_Problem to solve_
Copy out every line of the records below word for word, leaving out the pictures.

# START OF Data excerpts

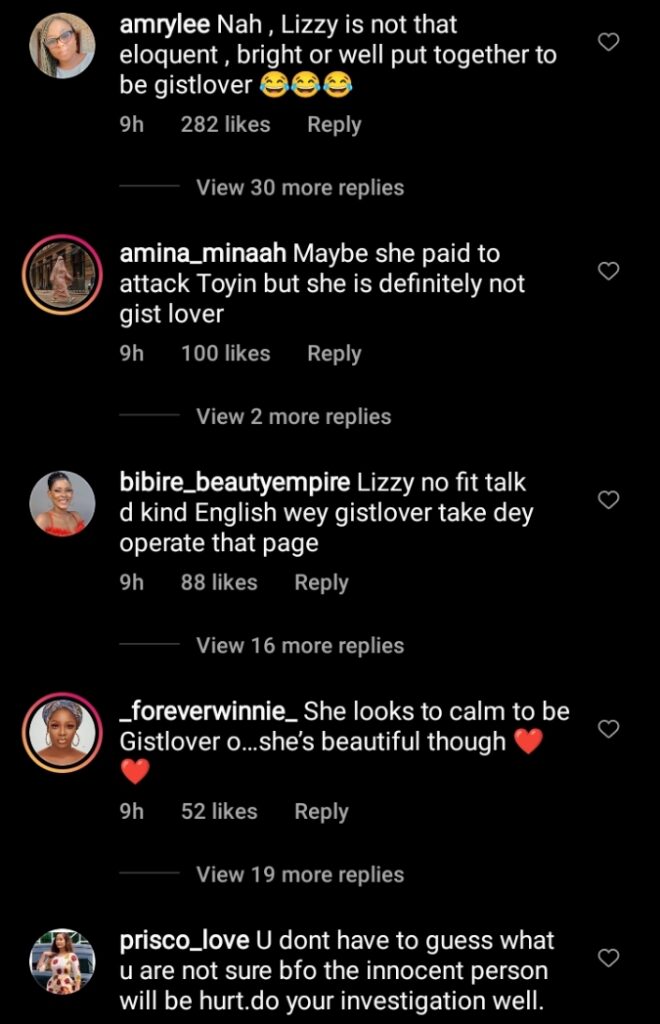Image resolution: width=660 pixels, height=1024 pixels.
Task: View _foreverwinnie_'s story avatar
Action: (x=63, y=732)
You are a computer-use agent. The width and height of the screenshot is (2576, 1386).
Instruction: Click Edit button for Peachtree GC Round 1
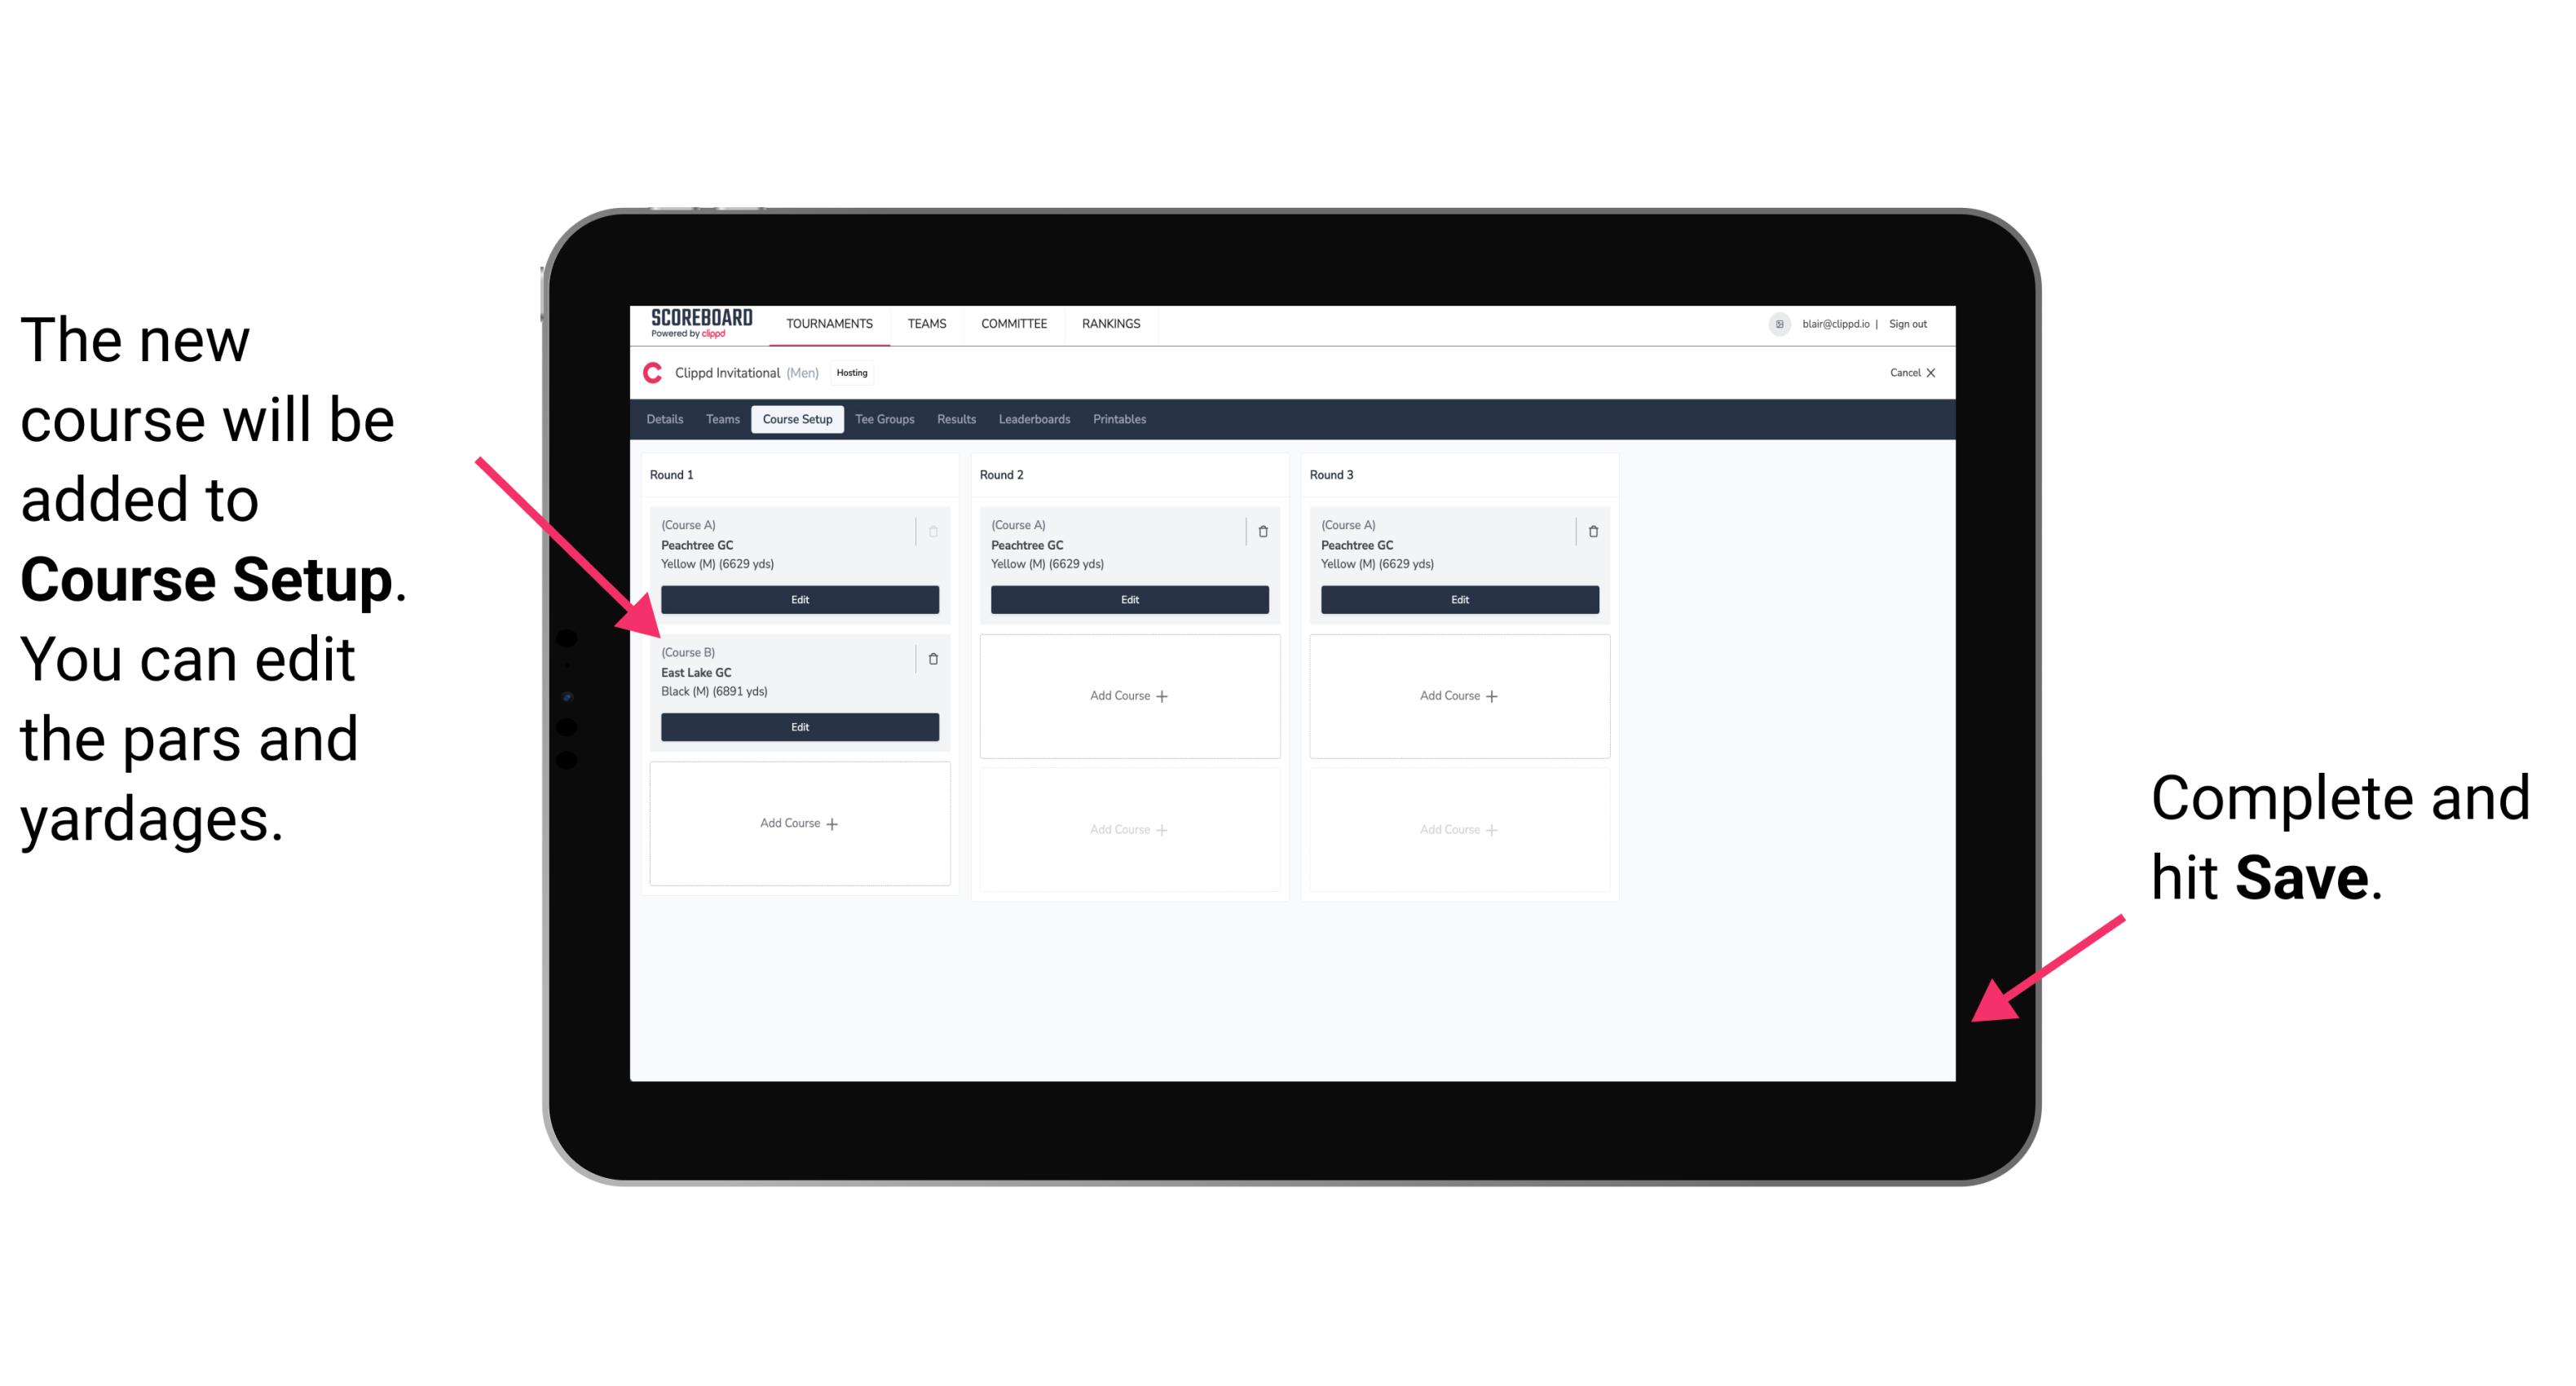click(x=798, y=601)
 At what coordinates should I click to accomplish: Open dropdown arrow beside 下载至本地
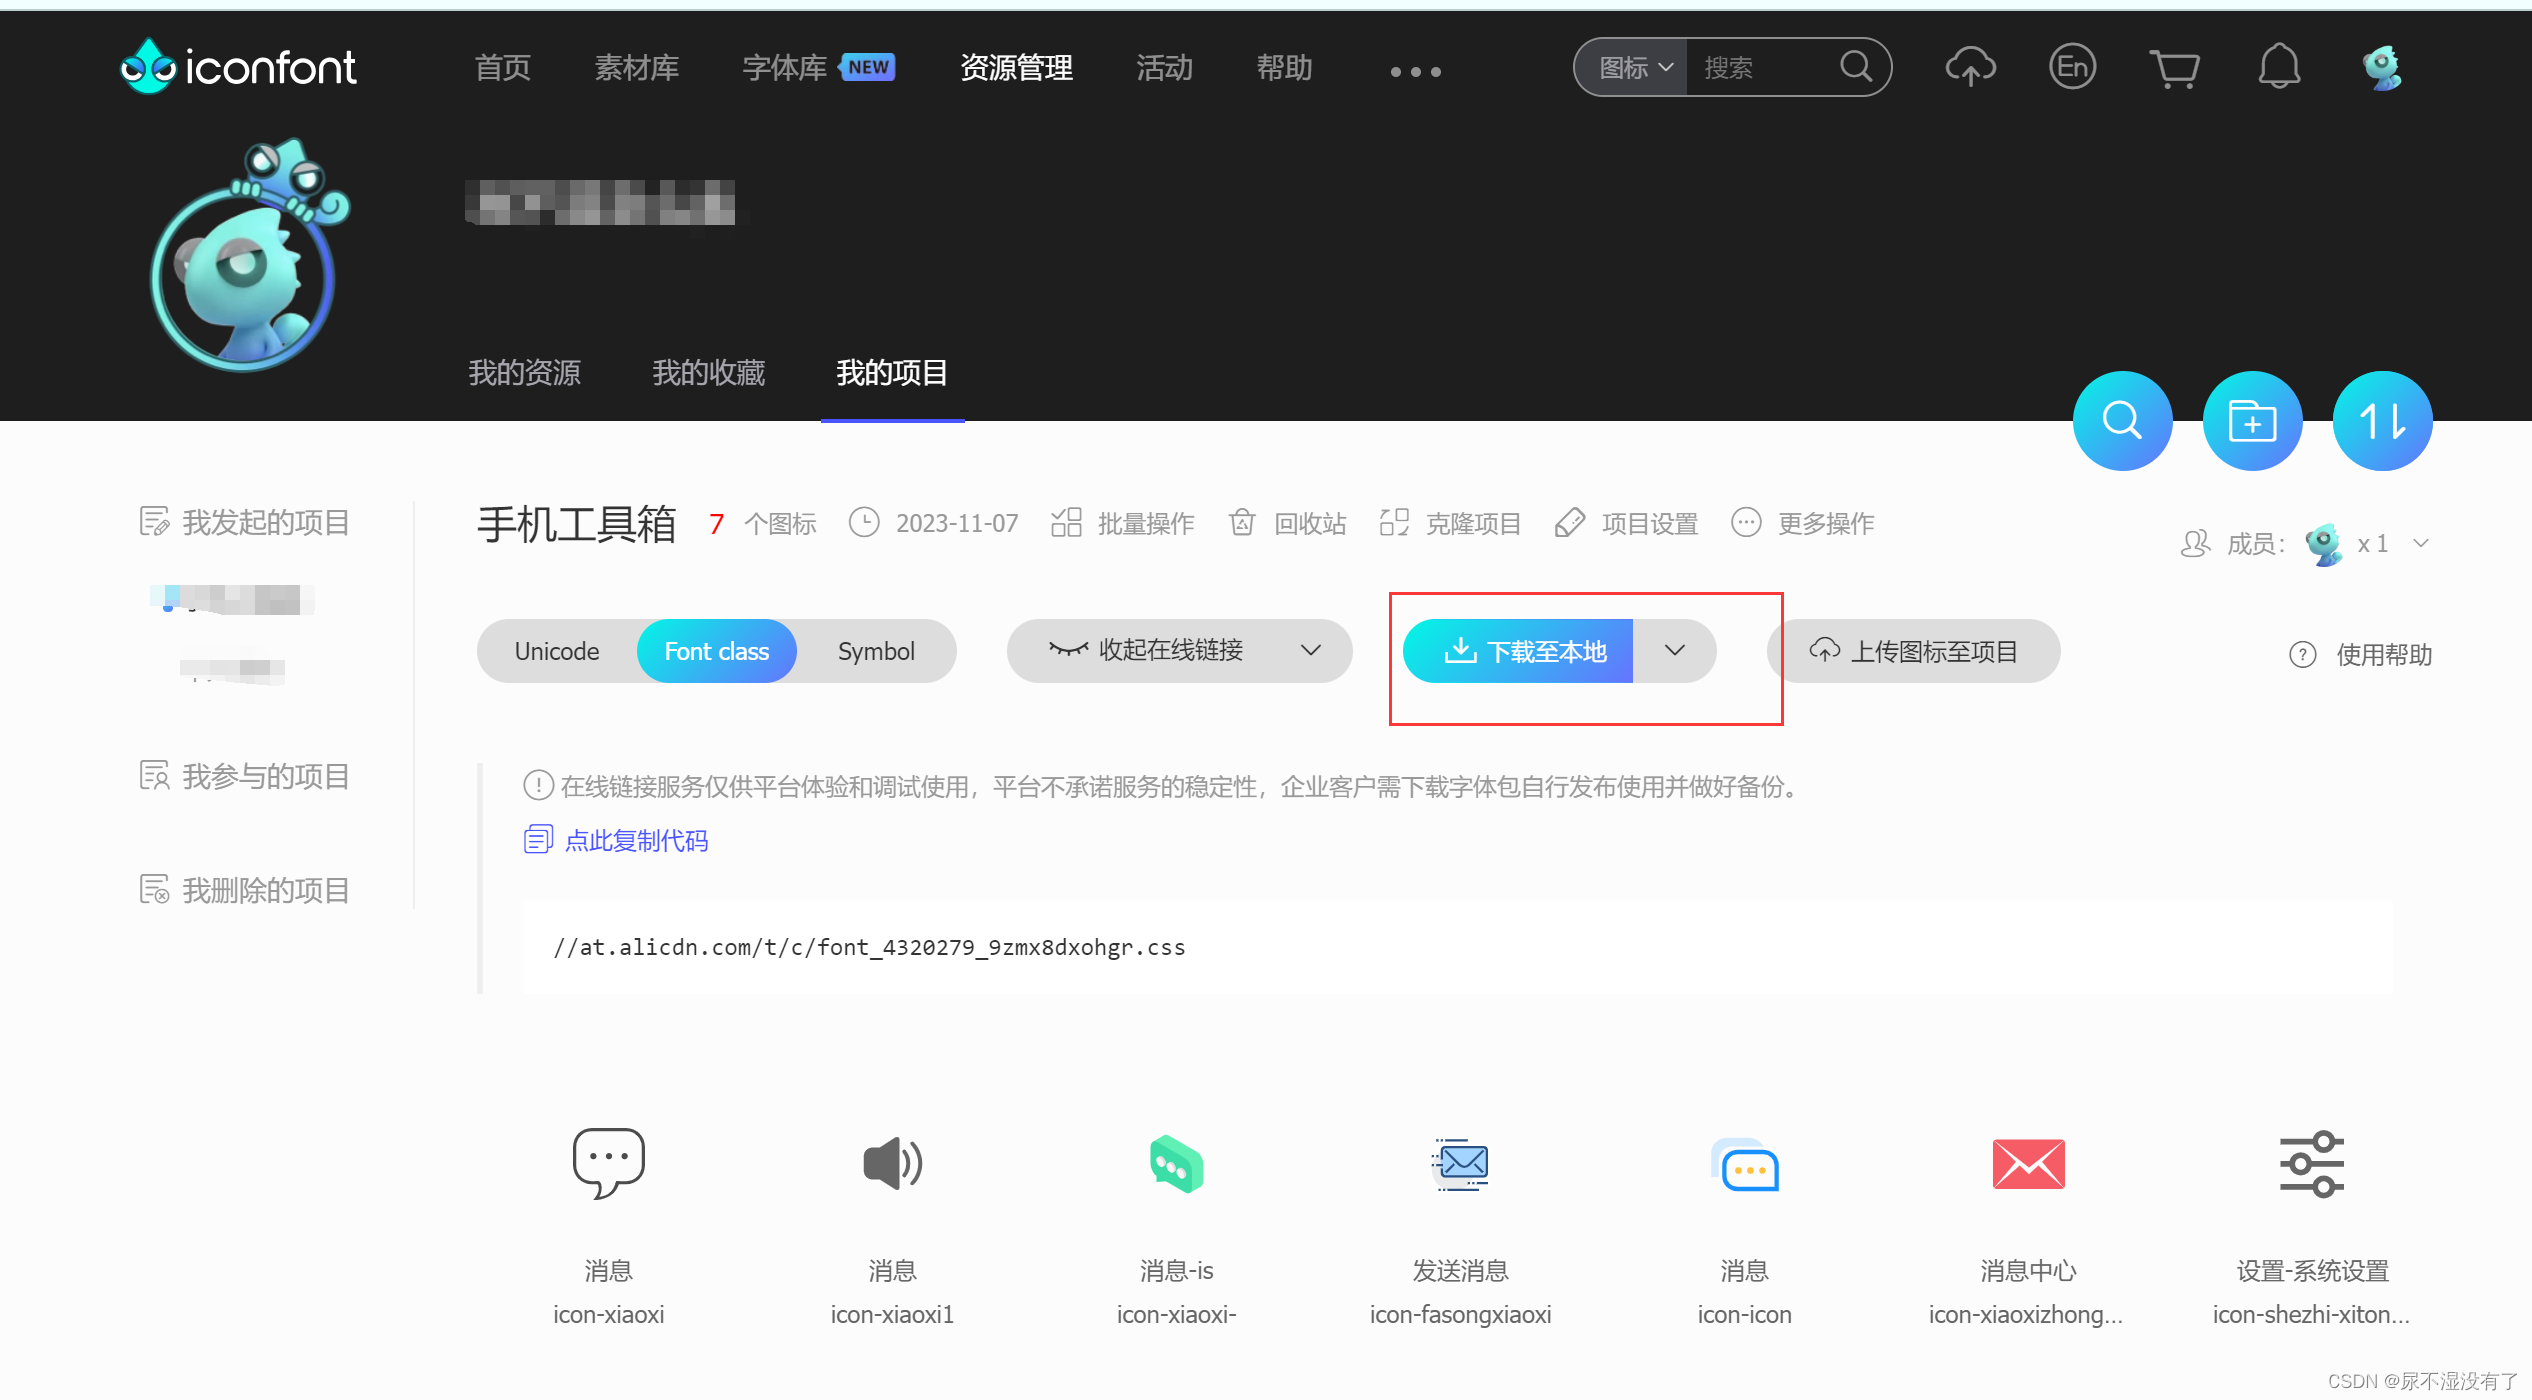click(x=1675, y=651)
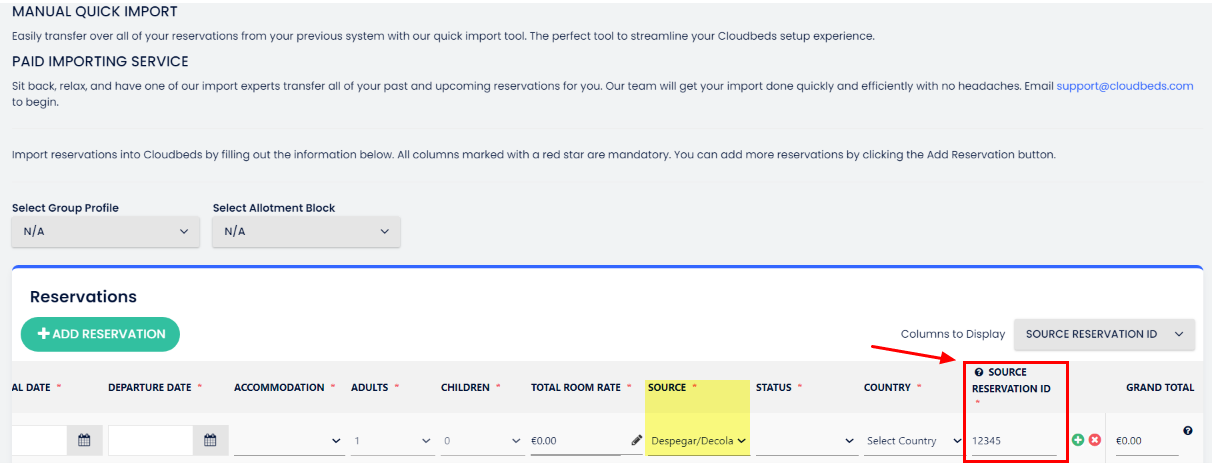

# END OF Data excerpts

_Task output_
Image resolution: width=660 pixels, height=1024 pixels.
Task: View _foreverwinnie_'s story avatar
Action: (x=63, y=732)
You are a computer-use agent. The width and height of the screenshot is (2576, 1386).
Instruction: Click Edit button for Peachtree GC Round 1
click(x=798, y=601)
 At what coordinates should I click to accomplish: Open dropdown arrow beside 下载至本地
click(x=1675, y=651)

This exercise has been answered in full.